If your plan's supplemental life GI is $250,000, electing exactly $250,000 means no EOI. Pushing to $300,000 likely triggers underwriting for the extra $50,000 only, but the entire request can be slowed down.

Use qualifying life events strategically

Marriage, the birth or adoption of a child, and certain other qualifying events open special enrollment windows. Many plans allow a one-step increase or a new spouse election without EOI during these windows, as long as you act within the 31-day deadline.

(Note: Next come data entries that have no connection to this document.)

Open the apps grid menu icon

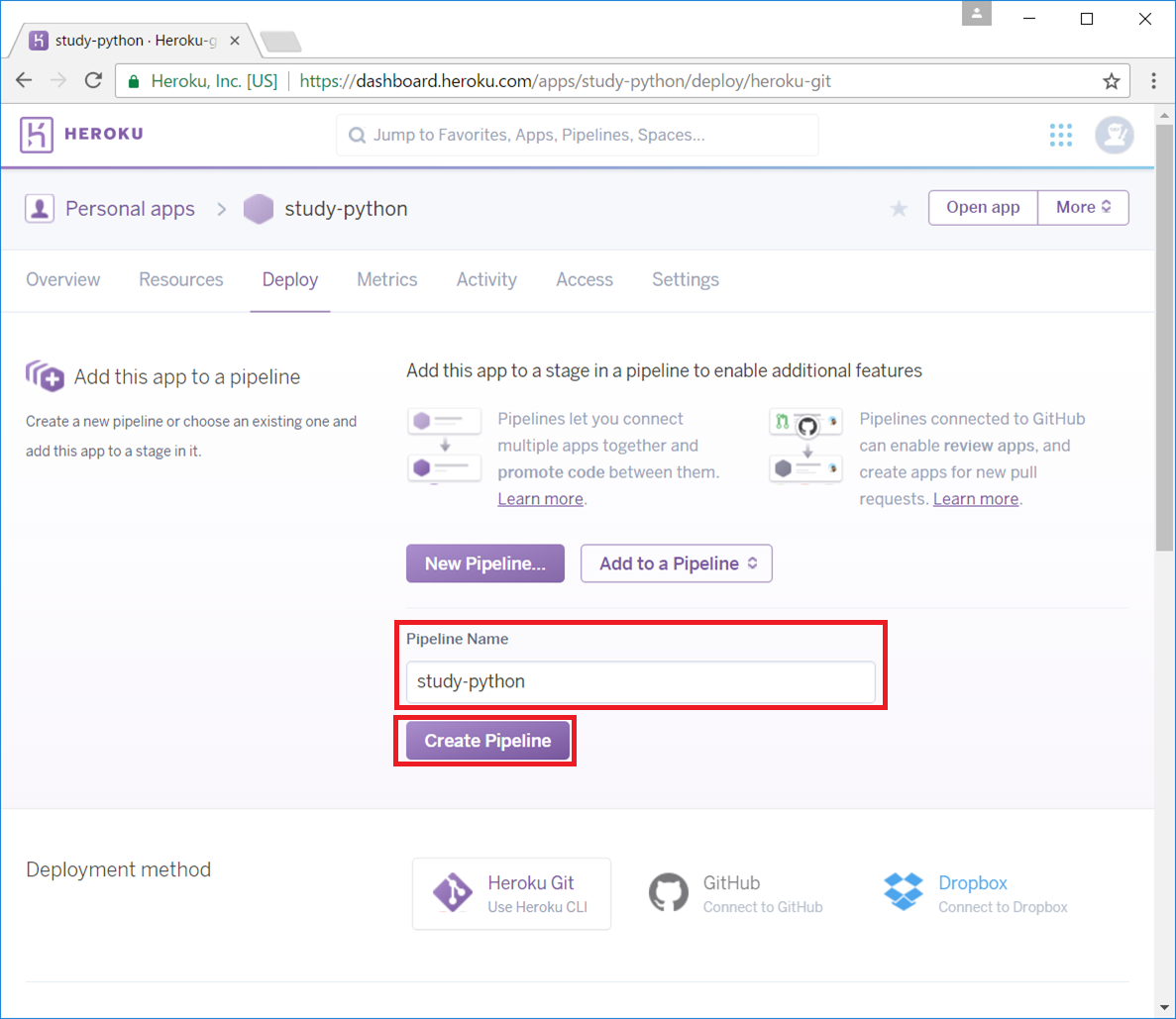[x=1060, y=135]
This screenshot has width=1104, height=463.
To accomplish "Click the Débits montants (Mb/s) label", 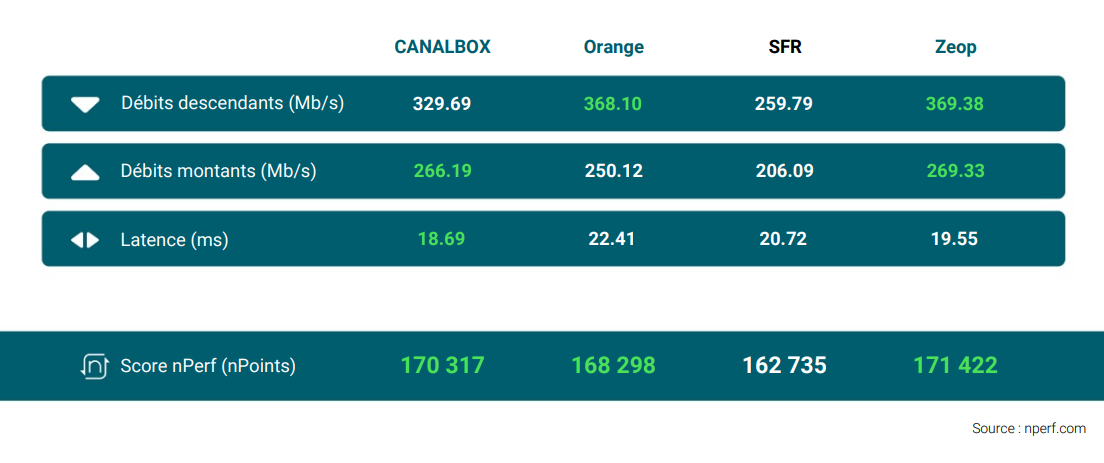I will (x=218, y=171).
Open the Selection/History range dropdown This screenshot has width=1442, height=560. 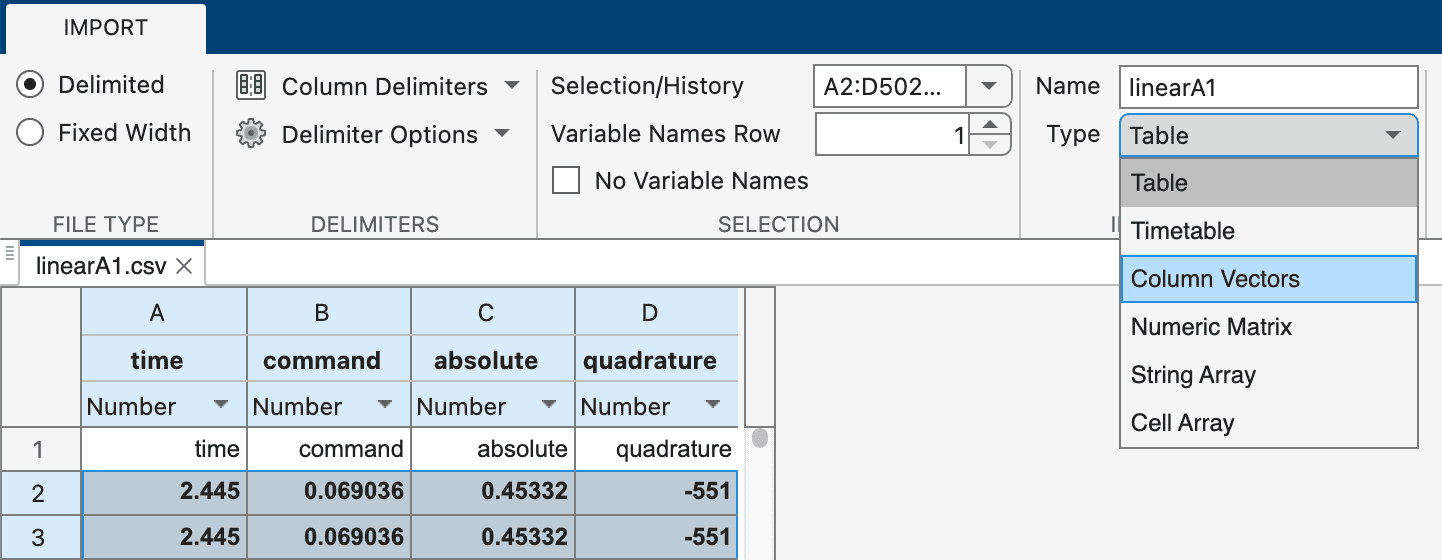pyautogui.click(x=989, y=87)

Watch for "EOI-free" enrollment campaigns

Some employers periodically run special enrollment periods that waive EOI for limited coverage increases. Read the open enrollment guide carefully each year.

Enrolling at Hire

  • Coverage active immediately
  • Lowest group rates
  • No medical records review

Adding Coverage Later left1=

  • EOI required above tiny limits
  • Wait 2-8 weeks for approval
  • Risk of denial
  • May need physician statement

Frequently Asked Questions

Is evidence of insurability the same as a medical exam?

Not always. EOI starts with a health questionnaire and can be approved on that alone for smaller amounts. For larger coverage requests, the insurer may add a paramedical exam (blood, urine, vitals) and pull medical records. The questionnaire is the universal piece. The exam is conditional on what your answers reveal.

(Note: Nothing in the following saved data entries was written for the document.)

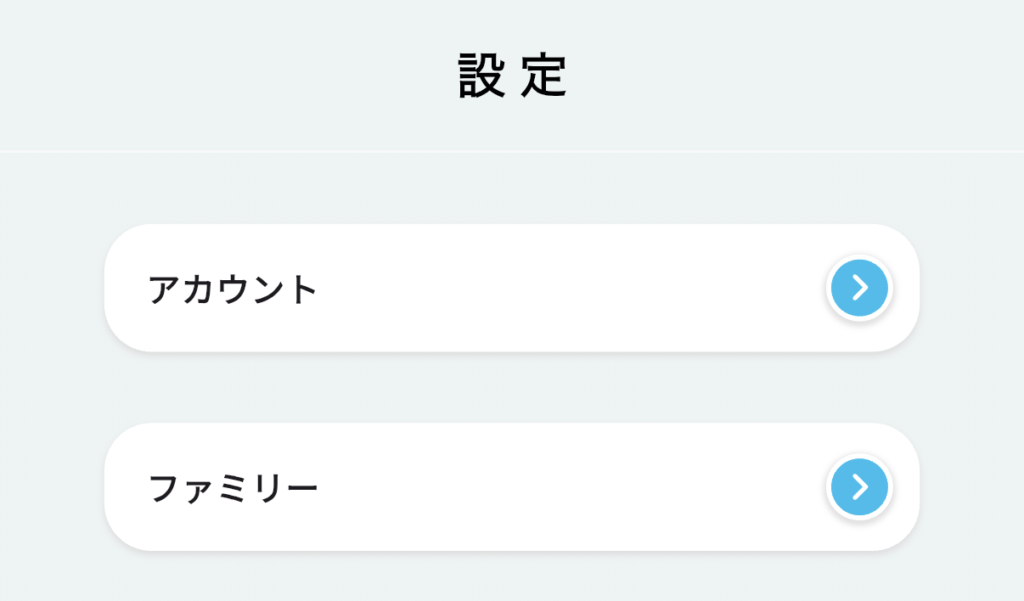Click the blue chevron icon beside ファミリー
1024x601 pixels.
pos(859,488)
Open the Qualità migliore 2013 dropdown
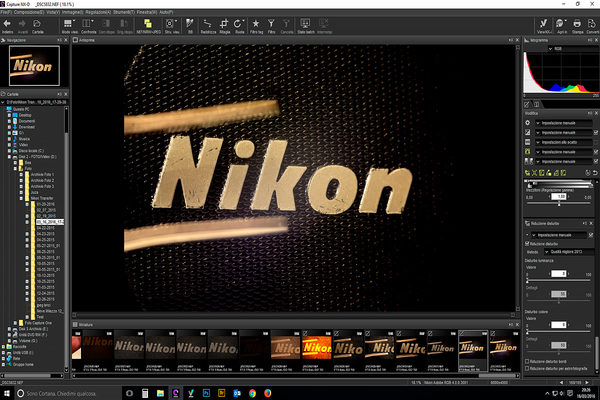This screenshot has height=400, width=600. 565,251
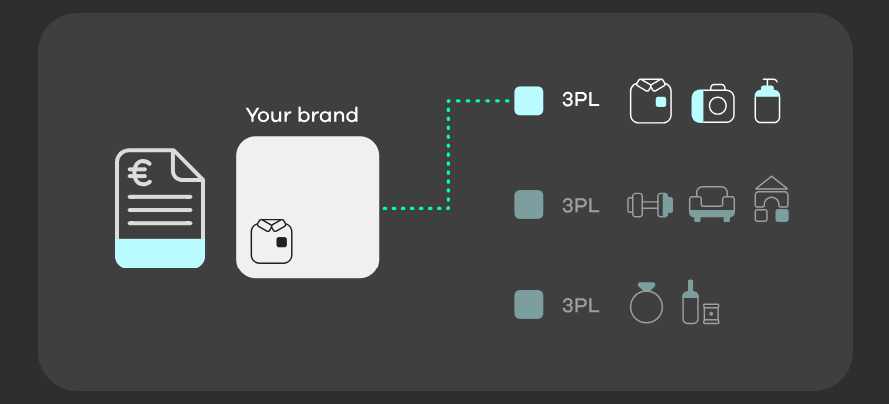Image resolution: width=889 pixels, height=404 pixels.
Task: Click the first active 3PL label
Action: click(581, 100)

Can my employer or HR see my EOI answers?

No. Your medical information goes directly to the insurance carrier's underwriting team and is kept confidential. Your employer is only told whether the additional coverage was approved or denied, not why. The insurer notifies you privately of the specific medical reasons for any decision.

What if I'm denied EOI but I'm already paying premiums?

The denial only applies to the portion of coverage that required underwriting. Any guaranteed-issue coverage already in force stays in force. Premiums collected for the denied portion should be refunded or stopped. If a death claim is later denied because EOI was never properly handled by HR, beneficiaries often have legal recourse under ERISA.

How long do I have to submit the EOI form after open enrollment?

Most carriers give you 30 to 45 days from the date the EOI request is generated, though deadlines vary by employer. Missing the deadline typically means your election is voided and you stay at your current coverage level. You'd then have to wait until the next enrollment opportunity to try again.

Can I get life insurance with no EOI at all?

Yes, in limited ways. Group basic life up to your plan's guaranteed issue amount requires no EOI if you enroll on time. In the individual market, guaranteed-issue whole life policies skip health questions entirely but cap coverage around $25,000-$50,000, charge higher premiums, and usually include a two- to three-year graded death benefit for natural-cause deaths.